[Start of section]

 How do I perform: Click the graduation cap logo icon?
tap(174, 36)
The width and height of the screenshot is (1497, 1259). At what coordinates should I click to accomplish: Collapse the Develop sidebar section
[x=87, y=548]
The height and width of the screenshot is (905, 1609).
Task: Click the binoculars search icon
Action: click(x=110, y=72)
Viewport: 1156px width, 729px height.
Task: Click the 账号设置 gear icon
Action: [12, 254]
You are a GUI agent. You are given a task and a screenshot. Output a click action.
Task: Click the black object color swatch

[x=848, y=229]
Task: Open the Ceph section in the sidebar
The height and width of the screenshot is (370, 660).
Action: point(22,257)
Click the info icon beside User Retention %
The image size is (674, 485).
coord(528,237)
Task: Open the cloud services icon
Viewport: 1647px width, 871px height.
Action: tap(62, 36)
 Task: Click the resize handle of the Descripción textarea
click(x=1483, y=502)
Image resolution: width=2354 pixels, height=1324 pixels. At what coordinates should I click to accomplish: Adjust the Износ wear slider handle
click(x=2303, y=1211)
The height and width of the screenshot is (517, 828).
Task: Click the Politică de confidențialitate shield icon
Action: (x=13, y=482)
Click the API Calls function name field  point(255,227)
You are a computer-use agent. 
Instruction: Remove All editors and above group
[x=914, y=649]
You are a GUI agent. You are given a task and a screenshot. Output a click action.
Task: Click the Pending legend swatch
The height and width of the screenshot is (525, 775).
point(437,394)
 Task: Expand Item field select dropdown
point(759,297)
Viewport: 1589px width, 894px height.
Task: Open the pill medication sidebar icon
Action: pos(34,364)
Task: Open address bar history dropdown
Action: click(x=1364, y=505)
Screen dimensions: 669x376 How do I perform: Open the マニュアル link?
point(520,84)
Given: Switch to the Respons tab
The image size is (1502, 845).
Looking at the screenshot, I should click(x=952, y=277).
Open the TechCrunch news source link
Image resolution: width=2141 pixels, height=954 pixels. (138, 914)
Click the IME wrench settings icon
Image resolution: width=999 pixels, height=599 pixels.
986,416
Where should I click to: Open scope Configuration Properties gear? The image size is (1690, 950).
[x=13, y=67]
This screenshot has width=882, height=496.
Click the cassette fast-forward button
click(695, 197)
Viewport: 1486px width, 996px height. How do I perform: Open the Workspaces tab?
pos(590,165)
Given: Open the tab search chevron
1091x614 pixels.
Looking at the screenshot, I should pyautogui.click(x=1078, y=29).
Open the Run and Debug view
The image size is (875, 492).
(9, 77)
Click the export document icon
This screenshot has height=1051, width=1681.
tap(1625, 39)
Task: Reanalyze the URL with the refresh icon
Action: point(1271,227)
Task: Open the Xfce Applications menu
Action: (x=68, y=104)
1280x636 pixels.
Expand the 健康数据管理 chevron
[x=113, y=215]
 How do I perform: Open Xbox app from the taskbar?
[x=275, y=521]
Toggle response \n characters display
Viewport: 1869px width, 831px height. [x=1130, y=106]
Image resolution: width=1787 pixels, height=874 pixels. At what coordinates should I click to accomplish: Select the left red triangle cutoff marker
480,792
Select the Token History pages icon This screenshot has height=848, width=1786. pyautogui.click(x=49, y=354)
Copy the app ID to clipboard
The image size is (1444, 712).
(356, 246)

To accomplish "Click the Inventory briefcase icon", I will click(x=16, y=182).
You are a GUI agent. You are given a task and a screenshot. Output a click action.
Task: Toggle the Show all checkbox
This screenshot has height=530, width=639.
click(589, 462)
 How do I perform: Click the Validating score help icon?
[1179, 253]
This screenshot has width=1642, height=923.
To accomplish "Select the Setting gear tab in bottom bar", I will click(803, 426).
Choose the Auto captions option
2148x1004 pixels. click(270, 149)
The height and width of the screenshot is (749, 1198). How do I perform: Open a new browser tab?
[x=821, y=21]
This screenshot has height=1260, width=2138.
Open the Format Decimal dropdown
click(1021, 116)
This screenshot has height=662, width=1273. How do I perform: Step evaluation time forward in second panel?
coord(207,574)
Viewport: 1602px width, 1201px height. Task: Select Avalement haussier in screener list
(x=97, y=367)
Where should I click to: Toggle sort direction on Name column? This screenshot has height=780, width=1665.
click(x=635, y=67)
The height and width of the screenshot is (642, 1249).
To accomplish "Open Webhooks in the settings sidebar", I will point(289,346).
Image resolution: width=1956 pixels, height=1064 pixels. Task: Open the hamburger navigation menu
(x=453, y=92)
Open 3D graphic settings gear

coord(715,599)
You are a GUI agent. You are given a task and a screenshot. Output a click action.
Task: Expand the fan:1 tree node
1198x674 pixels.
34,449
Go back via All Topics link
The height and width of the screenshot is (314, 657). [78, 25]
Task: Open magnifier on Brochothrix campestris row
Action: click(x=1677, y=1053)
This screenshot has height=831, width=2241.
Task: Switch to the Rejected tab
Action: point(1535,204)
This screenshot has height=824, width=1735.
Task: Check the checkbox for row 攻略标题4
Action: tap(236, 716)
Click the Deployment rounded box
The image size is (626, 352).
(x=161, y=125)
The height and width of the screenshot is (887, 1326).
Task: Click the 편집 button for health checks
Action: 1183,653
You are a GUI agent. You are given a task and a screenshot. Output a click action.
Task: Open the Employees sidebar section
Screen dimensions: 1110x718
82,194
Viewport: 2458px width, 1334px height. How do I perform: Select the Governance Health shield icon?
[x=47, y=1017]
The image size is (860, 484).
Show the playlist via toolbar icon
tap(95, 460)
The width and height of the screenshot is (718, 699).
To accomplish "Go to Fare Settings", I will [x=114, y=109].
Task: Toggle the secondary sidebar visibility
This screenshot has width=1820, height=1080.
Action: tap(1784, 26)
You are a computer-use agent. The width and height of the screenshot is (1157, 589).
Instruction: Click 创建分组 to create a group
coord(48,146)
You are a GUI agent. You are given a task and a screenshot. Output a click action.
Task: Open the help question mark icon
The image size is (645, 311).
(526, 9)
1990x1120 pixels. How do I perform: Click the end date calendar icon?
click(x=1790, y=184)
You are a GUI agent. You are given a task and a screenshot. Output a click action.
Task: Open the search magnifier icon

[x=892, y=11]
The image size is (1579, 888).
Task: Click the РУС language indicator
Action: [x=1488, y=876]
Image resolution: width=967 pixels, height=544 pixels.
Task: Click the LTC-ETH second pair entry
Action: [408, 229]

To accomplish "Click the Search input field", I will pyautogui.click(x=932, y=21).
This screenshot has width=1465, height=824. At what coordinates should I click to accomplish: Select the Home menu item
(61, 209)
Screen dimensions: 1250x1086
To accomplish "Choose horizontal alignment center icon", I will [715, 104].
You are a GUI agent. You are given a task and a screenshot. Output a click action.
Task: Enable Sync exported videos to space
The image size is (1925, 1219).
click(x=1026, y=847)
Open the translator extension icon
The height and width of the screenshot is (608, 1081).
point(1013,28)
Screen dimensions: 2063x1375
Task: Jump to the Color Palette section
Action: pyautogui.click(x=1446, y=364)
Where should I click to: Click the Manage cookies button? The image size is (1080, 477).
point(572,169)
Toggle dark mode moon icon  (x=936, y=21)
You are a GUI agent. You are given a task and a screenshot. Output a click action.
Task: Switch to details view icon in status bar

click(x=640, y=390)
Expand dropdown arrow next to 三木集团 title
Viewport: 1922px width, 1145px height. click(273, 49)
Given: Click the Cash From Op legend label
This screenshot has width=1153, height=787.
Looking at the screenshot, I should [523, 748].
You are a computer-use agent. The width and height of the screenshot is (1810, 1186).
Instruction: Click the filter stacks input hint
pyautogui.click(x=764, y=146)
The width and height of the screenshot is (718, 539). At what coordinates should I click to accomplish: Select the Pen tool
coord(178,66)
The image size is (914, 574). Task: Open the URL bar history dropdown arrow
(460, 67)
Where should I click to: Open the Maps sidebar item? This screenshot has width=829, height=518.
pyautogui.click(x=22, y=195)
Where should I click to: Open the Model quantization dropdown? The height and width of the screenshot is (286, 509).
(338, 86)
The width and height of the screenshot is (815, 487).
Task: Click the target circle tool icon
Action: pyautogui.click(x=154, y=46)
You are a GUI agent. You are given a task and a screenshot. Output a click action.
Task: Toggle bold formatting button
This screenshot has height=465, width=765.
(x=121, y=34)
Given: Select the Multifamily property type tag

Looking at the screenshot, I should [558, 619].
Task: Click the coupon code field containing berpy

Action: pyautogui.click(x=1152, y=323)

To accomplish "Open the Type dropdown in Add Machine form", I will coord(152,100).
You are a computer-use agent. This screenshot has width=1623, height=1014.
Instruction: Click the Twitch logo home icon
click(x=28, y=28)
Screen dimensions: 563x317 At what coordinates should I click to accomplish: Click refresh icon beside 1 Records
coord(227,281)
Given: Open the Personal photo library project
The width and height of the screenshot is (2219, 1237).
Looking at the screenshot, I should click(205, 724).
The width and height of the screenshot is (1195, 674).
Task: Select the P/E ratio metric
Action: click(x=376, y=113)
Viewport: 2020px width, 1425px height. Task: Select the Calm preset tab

[End of section]

WORK REQUIRED:
Restate the data verbatim through the "This screenshot has width=882, height=496." line.

EXPECTED ANSWER:
 How do I perform: Click the graduation cap logo icon?
tap(174, 36)
The width and height of the screenshot is (1497, 1259). At what coordinates should I click to accomplish: Collapse the Develop sidebar section
[x=87, y=548]
The height and width of the screenshot is (905, 1609).
Task: Click the binoculars search icon
Action: click(x=110, y=72)
Viewport: 1156px width, 729px height.
Task: Click the 账号设置 gear icon
Action: [12, 254]
You are a GUI agent. You are given a task and a screenshot. Output a click action.
Task: Click the black object color swatch

[x=848, y=229]
Task: Open the Ceph section in the sidebar
The height and width of the screenshot is (370, 660).
Action: point(22,257)
Click the info icon beside User Retention %
The image size is (674, 485).
coord(528,237)
Task: Open the cloud services icon
Viewport: 1647px width, 871px height.
Action: tap(62, 36)
 Task: Click the resize handle of the Descripción textarea
click(x=1483, y=502)
Image resolution: width=2354 pixels, height=1324 pixels. At what coordinates should I click to accomplish: Adjust the Износ wear slider handle
click(x=2303, y=1211)
The height and width of the screenshot is (517, 828).
Task: Click the Politică de confidențialitate shield icon
Action: (x=13, y=482)
Click the API Calls function name field  point(255,227)
You are a computer-use agent. 
Instruction: Remove All editors and above group
[x=914, y=649]
You are a GUI agent. You are given a task and a screenshot. Output a click action.
Task: Click the Pending legend swatch
The height and width of the screenshot is (525, 775).
point(437,394)
 Task: Expand Item field select dropdown
point(759,297)
Viewport: 1589px width, 894px height.
Task: Open the pill medication sidebar icon
Action: pos(34,364)
Task: Open address bar history dropdown
Action: click(x=1364, y=505)
Screen dimensions: 669x376 How do I perform: Open the マニュアル link?
point(520,84)
Given: Switch to the Respons tab
The image size is (1502, 845).
Looking at the screenshot, I should click(x=952, y=277).
Open the TechCrunch news source link
Image resolution: width=2141 pixels, height=954 pixels. (138, 914)
Click the IME wrench settings icon
Image resolution: width=999 pixels, height=599 pixels.
986,416
Where should I click to: Open scope Configuration Properties gear? The image size is (1690, 950).
[x=13, y=67]
This screenshot has width=882, height=496.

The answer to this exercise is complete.